WHAT TO WORK ON.
For the entries below, print exactly the lines between the line holding "Our Policies (182, 2134)" and the line holding "[Pinterest] (1471, 945)", inclusive, and nothing else.

(Beginning of TASK MATERIAL)

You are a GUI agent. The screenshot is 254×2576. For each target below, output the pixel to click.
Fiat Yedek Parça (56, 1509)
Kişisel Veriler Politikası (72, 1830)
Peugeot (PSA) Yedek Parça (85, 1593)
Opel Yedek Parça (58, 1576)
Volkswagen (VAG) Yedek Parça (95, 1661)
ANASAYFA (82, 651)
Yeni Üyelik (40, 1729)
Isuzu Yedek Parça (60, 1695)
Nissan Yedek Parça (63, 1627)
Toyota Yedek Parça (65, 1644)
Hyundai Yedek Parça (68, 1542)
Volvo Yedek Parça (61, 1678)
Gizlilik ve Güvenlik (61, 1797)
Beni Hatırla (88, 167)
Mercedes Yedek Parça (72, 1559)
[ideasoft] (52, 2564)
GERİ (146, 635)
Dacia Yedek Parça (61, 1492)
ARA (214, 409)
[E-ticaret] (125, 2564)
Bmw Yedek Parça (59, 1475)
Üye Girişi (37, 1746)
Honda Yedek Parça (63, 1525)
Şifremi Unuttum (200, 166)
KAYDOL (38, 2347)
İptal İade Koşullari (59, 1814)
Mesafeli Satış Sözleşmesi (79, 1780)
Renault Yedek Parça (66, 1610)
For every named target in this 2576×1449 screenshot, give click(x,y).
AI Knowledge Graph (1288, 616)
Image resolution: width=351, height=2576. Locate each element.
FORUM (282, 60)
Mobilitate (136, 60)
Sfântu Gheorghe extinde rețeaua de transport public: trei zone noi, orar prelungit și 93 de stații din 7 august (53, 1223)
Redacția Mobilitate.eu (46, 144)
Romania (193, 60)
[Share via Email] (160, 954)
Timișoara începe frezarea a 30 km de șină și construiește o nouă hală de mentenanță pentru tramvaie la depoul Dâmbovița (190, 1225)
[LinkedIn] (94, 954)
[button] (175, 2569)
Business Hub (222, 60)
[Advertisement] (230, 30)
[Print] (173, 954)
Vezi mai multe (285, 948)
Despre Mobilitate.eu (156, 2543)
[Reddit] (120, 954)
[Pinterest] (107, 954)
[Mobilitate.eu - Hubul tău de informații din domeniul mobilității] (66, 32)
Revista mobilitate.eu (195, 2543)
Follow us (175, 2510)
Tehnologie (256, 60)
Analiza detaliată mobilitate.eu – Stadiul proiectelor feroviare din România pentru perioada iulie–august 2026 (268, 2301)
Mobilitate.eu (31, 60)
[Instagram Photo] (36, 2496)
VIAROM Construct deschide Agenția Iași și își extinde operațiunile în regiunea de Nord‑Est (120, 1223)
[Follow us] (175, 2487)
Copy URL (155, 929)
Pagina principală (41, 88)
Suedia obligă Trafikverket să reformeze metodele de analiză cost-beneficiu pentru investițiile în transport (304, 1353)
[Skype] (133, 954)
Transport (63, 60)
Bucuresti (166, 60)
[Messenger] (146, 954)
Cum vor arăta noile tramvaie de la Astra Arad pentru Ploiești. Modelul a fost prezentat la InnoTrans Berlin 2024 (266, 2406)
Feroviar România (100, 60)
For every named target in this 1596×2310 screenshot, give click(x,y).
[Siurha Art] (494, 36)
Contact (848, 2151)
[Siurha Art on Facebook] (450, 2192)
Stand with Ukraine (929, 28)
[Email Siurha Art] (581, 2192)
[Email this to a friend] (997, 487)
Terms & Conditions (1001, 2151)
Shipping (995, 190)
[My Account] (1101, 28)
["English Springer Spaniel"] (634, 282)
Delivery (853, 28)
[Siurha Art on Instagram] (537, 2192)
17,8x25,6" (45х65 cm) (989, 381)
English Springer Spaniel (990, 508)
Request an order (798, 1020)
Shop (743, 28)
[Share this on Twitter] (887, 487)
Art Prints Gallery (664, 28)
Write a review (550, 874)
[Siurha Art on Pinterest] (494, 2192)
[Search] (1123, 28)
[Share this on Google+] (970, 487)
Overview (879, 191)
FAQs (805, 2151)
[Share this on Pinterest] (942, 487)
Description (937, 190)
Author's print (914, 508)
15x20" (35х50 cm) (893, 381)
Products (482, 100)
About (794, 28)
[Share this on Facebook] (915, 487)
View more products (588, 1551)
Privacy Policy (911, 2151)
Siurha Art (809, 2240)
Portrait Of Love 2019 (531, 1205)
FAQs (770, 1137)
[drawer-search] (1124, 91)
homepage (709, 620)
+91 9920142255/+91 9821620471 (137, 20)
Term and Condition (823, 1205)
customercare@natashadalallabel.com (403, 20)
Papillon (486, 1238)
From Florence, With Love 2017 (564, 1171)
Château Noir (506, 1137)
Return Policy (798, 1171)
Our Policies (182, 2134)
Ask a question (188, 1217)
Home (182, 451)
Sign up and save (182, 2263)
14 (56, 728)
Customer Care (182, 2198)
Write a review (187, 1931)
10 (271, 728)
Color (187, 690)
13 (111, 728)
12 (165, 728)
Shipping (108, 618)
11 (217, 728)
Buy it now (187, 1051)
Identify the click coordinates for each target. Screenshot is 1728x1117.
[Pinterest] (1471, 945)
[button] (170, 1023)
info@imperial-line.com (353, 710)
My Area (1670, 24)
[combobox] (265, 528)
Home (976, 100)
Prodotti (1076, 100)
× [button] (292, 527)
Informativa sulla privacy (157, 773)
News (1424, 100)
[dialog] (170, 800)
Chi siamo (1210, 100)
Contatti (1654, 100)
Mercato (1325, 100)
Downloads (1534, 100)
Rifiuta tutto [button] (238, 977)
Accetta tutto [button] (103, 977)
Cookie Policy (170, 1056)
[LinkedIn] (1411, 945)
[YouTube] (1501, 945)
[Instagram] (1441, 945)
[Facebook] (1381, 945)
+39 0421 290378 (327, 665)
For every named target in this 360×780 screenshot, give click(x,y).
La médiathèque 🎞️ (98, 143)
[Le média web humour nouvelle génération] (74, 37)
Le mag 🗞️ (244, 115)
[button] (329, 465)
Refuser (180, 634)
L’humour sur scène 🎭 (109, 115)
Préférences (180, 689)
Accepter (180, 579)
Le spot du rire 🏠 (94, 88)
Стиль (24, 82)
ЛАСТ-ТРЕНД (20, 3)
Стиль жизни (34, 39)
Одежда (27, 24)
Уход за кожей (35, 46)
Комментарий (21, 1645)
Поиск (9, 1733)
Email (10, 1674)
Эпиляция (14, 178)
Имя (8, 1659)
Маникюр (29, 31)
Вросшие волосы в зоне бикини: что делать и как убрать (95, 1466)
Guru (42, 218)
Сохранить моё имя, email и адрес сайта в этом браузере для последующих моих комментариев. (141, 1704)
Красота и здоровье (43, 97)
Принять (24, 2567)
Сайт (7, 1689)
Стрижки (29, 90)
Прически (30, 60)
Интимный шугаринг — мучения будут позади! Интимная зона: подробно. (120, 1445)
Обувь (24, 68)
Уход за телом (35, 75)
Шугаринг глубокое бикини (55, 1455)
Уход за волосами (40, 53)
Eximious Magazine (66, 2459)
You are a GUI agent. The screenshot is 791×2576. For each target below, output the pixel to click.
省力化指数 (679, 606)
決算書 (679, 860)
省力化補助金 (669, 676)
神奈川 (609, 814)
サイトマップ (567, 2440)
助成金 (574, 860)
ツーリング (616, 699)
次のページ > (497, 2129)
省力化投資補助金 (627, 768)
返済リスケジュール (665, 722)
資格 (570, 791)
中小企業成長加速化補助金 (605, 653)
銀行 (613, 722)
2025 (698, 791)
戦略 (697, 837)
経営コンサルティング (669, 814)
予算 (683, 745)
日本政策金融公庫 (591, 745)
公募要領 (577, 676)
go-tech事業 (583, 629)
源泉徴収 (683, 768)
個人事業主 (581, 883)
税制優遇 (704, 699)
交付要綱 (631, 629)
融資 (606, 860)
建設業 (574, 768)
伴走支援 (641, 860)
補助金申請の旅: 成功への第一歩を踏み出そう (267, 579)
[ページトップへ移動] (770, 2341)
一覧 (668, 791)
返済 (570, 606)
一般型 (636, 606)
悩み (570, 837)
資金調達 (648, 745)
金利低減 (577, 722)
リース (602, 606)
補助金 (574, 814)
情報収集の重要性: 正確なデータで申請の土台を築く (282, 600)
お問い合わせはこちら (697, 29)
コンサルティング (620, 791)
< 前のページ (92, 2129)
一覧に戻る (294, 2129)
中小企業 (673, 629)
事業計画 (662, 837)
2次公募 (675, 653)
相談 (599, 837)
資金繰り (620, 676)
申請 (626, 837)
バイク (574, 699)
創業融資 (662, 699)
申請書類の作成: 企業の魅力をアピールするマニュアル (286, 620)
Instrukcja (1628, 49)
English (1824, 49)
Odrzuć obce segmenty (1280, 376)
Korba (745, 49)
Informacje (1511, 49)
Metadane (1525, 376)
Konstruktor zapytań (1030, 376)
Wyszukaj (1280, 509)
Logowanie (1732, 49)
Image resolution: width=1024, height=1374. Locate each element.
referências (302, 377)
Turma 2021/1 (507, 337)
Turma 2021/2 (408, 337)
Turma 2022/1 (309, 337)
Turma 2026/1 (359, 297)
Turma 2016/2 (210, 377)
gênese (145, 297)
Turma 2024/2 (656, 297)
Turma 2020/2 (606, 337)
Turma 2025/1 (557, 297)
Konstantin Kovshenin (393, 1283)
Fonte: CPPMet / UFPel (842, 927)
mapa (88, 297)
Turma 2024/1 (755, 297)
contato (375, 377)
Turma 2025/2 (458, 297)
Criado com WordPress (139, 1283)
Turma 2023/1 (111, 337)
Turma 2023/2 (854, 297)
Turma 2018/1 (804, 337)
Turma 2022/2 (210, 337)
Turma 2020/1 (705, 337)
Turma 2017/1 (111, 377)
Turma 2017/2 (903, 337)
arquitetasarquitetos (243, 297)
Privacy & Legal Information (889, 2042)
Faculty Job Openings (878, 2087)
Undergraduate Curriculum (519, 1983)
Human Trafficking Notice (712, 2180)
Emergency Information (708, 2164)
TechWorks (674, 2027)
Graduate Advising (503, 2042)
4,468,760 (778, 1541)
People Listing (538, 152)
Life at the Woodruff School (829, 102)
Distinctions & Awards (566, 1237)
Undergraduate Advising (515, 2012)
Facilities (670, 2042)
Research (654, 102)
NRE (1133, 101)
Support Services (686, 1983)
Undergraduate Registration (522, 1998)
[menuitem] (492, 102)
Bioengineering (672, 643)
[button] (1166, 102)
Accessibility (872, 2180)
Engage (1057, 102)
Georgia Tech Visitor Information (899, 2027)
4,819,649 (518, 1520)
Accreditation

(End of TASK MATERIAL)

TASK RESPONSE.
Our Policies (182, 2134)
Ask a question (188, 1217)
Home (182, 451)
Sign up and save (182, 2263)
14 (56, 728)
Customer Care (182, 2198)
Write a review (187, 1931)
10 (271, 728)
Color (187, 690)
13 (111, 728)
12 (165, 728)
Shipping (108, 618)
11 (217, 728)
Buy it now (187, 1051)
Identify the click coordinates for each target. Screenshot is 1728x1117.
[Pinterest] (1471, 945)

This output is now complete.